SOA: what our services look like

This article is part of a series on Songkick’s migration to a service-oriented architecture. The full series:

Since I began mentioning to people that Songkick is migrating its user-facing Rails app and lots more supporting components to service-oriented architecture, I’ve been asked many times to explain how we’re doing it. Truth is, it took us a while to figure this out. Any departure from the Rails Way suddenly requires all sorts of dangerous things like Decisions and Creativity and Disagreement. What we have today is the mostly-stable result of rounds of iteration, trial-and-error and debate.

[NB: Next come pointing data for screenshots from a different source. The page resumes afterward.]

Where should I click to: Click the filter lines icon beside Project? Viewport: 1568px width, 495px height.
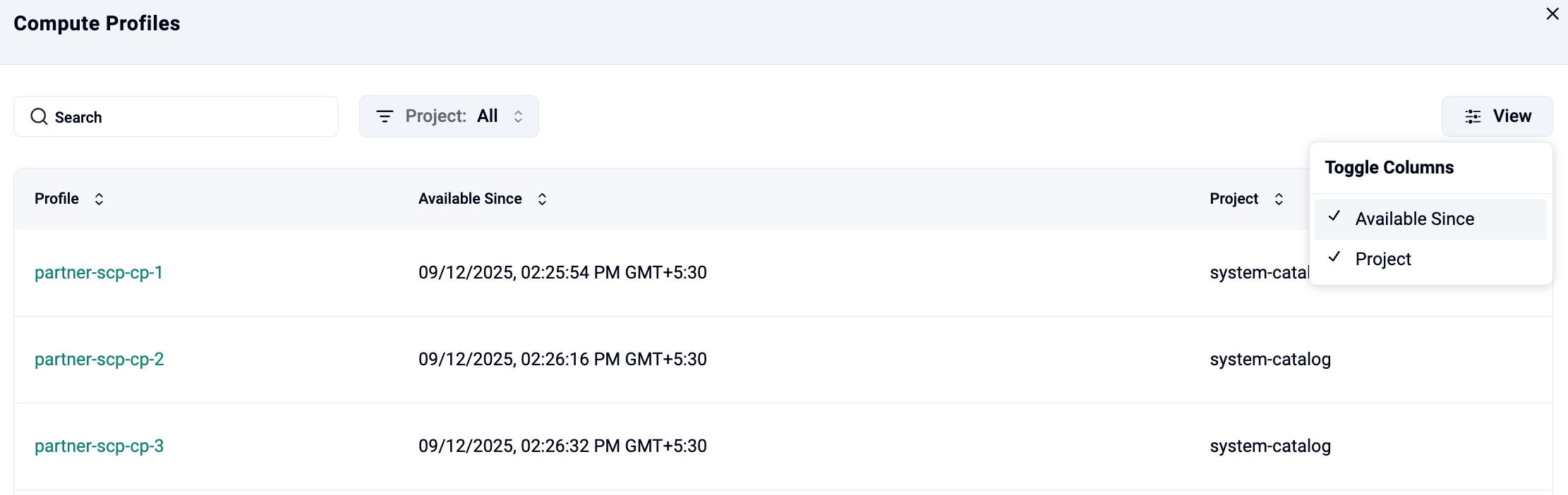click(385, 116)
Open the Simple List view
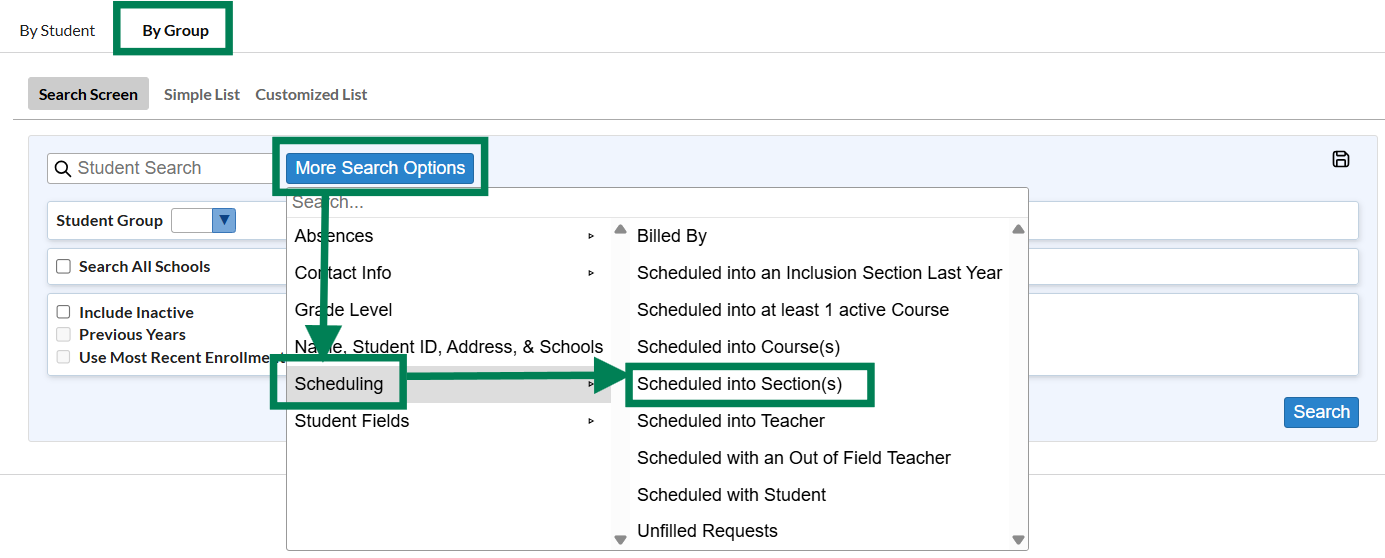The height and width of the screenshot is (558, 1385). pos(202,94)
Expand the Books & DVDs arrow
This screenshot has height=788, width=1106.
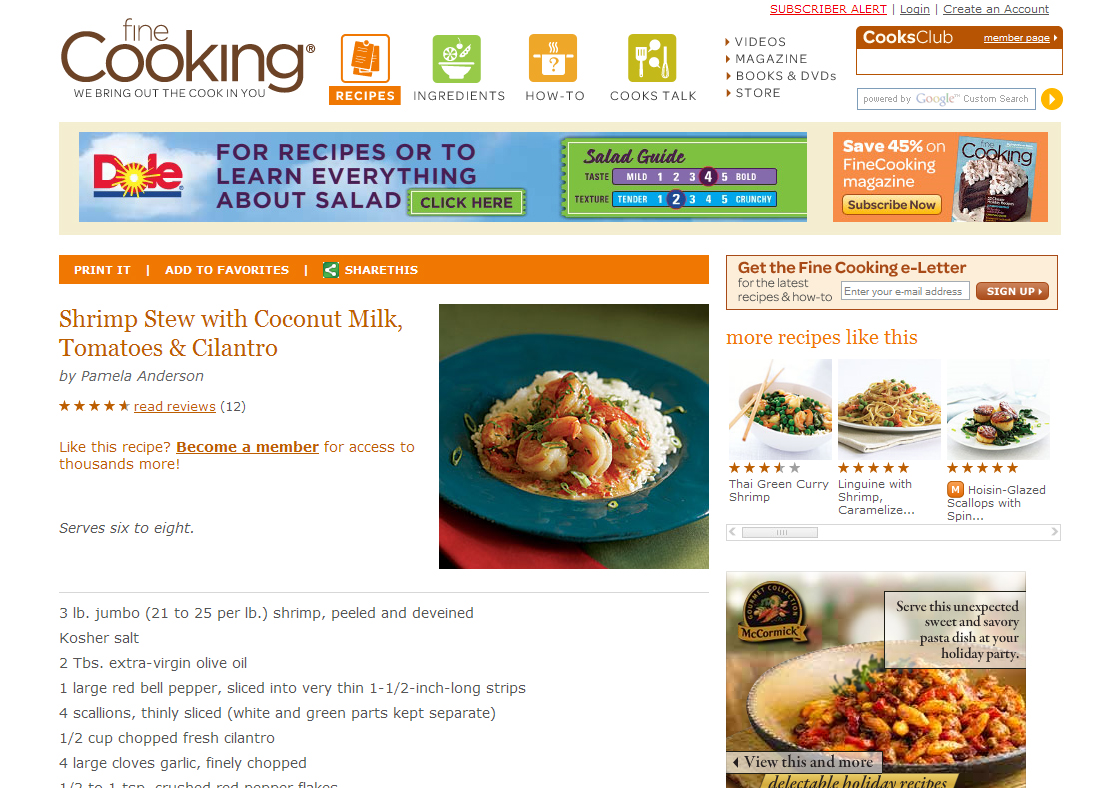(727, 76)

What do you mean by services, exactly?

When we say SOA, we mean we’re replacing all the ActiveRecord-based data access and business logic in our applications with a number of orthogonal web services:

  • event-listings handles data relating to concerts, artists, venues, and so on
  • accounts handles users’ account data and authentication
  • taste-imports processes sets of artists uploaded by various sources of user taste data
  • caltrak handles users’ taste data and calendar generation
  • attendance stores concerts users have said they are going to
  • media handles and stores file uploads – photos, videos and the like
  • recommendations determines sets of similar artists

These are all just Sinatra apps that return JSON for the most part. They encapsulate all the business logic previously held in our ActiveRecord models, indeed they are still based on these models at present. But they don’t simply mirror the ActiveRecord APIs: they reflect how data is used rather than how it’s stored.

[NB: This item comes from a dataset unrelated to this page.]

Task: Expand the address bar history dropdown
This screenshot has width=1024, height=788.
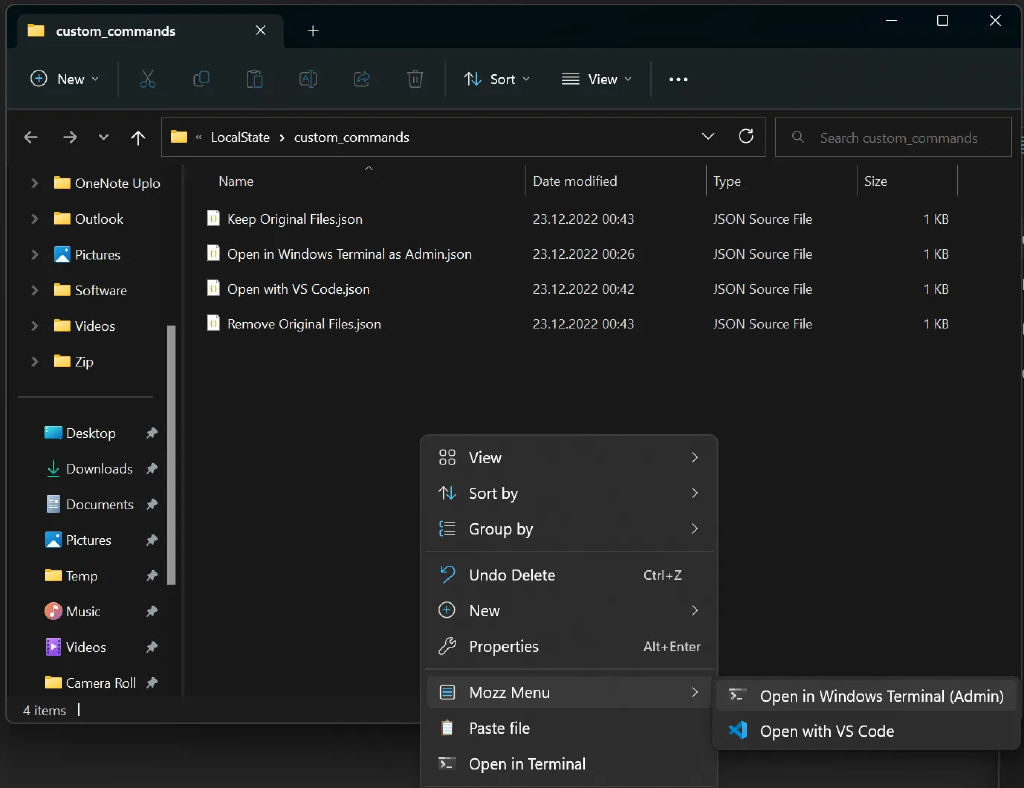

ActiveRecord models tend to reflect the design of normalized databases, which reflect the static properties of entities involved. Let’s take an example. Say I ask you to design an ActiveRecord schema for modelling concerts. Most people would come up with something close to our actual model, which is:

  • A polymorphic type Event with two subtypes Concert and Festival
  • The Event class has a date property and optionally an end_date
  • The Event belongs to a Venue, which belongs to a City, which belongs to a MetroArea, which belongs to a Country, and all of these entities have a name
  • The Event has many Performances
  • Each Performance belongs to an Artist and has a billing, either headline or support
  • All Artists have a name, and other metadata like popularity

This makes sense as a database design, but doesn’t reflect how the data is used. Usually, when dealing with an event, you want all of the above information, which means accessing about seven tables. Hope you didn’t miss a JOIN somewhere!

So, we could have exposed all these as distinct resources in our services, with links from each resource to those related to it, but that would be a giant waste of HTTP requests when you always want all this information all at once. It also makes it harder to write client code for the common case – you’d need to write code to follow all those links in every app you build on top of such a service. That’s what I mean when I say the services should reflect how data is used rather than how it is stored. Here’s a request I just made to find out all about Grandaddy’s upcoming show at the Shepherds Bush Empire in September.

$ curl appserver:9101/events/12511498

{
    "id":           12511498,
    "type":         "Concert",
    "status":       "ok",
    "path":         "/concerts/12511498-grandaddy-at-o2-shepherds-bush-empire",
    "date":         "2012-09-04",
    "startTime":    "2012-09-04T19:00:00+0000",
    "endDate":      null,
    "upcoming":     true,
    "profileImage": {"id": 523306, "type": "Image"},
    "series": null,
    "performances": [{
        "artist": {
            "id":           63366,
            "name":         "Grandaddy",
            "path":         "/artists/63366-grandaddy",
            "popularity":   0.044921,
            "active":       true,
            "profileImage": {"id": 523306, "type": "Image"},
            "upcomingEventsCount": 11
        },
        "id":       24380668,
        "billing":  "headline"
    }],
    "venue": {
        "id":         38320,
        "internalId": 38320,
        "name":       "O2 Shepherd's Bush Empire",
        "path":       "/venues/38320-o2-shepherds-bush-empire",
        "smallCityLongName": "London, UK",
        "unknown":    false
    }
}

Everything an app wants to know about an event, in one HTTP call. I’m reminded of this quote, which always springs to mind when I’m putting a boundary between my business logic and a user interface:

Remember that the job of your model layer is not to represent objects but to answer questions. Provide an API that answers the questions your application has, as simply and efficiently as possible. Sometimes these answers will be painfully specific, in a way that seems “wrong” to even a seasoned OO developer.

ORM is an anti-pattern

As well as encapsulating common queries, the services encapsulate operations we often need to perform, such as recording that someone likes At The Drive-In, or creating a new concert. The services are not a thin skin over the database, they encapsulate all our domain logic so it does not get replicated in various applications. The amount of code you need in an app in order to access this logic is fairly minimal, and I’ll explain what it looks like in a future post.

What is this buying us?

The core maintainability problem with a large monolithic application, like our songkick-domain library, is that internal coupling tends to creep in over time, rendering it hard to change one thing without affecting a lot of unexpected components. Every time you commit a change to the monolithic core, all the apps depending on it need re-testing and re-starting.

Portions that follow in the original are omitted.